We can then calculate the gradient to update the kernel.
For the sake of simplicity,
in the following
we use the built-in class
for two-dimensional convolutional layers
and ignore the bias.


In [15]:
# Construct a two-dimensional convolutional layer with 1 input channel, 1 output channel and a
# kernel of shape (1, 2). For the sake of simplicity, we ignore the bias here
conv2d = nn.Conv2d(1, 1, kernel_size=(1, 2), bias=False)

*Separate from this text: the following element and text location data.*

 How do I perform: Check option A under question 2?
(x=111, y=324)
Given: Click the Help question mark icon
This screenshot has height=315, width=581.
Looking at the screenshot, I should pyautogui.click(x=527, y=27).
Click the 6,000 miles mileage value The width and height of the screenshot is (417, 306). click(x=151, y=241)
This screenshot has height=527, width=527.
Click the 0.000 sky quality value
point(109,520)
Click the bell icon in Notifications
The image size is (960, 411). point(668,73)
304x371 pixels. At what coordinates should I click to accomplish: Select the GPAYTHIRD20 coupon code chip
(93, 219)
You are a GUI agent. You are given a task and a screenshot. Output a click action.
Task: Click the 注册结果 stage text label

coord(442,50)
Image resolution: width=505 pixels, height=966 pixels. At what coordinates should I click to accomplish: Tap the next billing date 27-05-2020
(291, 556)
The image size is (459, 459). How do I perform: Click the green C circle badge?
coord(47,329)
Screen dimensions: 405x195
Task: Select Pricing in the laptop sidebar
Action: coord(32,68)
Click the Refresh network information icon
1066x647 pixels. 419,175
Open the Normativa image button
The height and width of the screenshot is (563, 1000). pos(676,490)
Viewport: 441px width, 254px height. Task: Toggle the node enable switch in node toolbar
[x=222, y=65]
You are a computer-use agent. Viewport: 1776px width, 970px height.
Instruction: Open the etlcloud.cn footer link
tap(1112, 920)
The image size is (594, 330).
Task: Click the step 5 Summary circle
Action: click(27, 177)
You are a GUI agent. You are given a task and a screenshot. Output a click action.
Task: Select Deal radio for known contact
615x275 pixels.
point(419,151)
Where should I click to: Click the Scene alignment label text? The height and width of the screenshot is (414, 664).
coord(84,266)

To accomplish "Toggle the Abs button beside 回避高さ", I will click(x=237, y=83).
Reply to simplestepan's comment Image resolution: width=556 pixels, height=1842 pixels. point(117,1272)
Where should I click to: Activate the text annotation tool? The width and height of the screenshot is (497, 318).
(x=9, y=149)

# The two-dimensional convolutional layer uses four-dimensional input and
# output in the format of (batch_size, channel, height, width), where the batch
# size (number of examples in the batch) and the number of channels are both 1
X = X.reshape((1, 1, 6, 8))
Y = Y.reshape((1, 1, 6, 7))
lr = 3e-2  # Learning rate

for i in range(10):
    Y_hat = conv2d(X)
    l = (Y_hat - Y) ** 2
    conv2d.zero_grad()
    l.sum().backward()
    # update the kernel
    conv2d.weight.data[:] -= lr * conv2d.weight.grad
    if (i + 1) % 2 == 0:
        print(f'batch {i+1}, loss {l.sum():.3f}')

batch 2, loss 4.476
batch 4, loss 0.752
batch 6, loss 0.127
batch 8, loss 0.021
batch 10, loss 0.004


Note that the error has dropped to a small value after 10 iterations. Now **take a look at the kernel tensor we learned**.

In [16]:
conv2d.weight.data.reshape((1, 2))

tensor([[ 0.9903, -0.9877]])

Indeed, the learned kernel tensor is remarkably close to the kernel tensor K we defined earlier.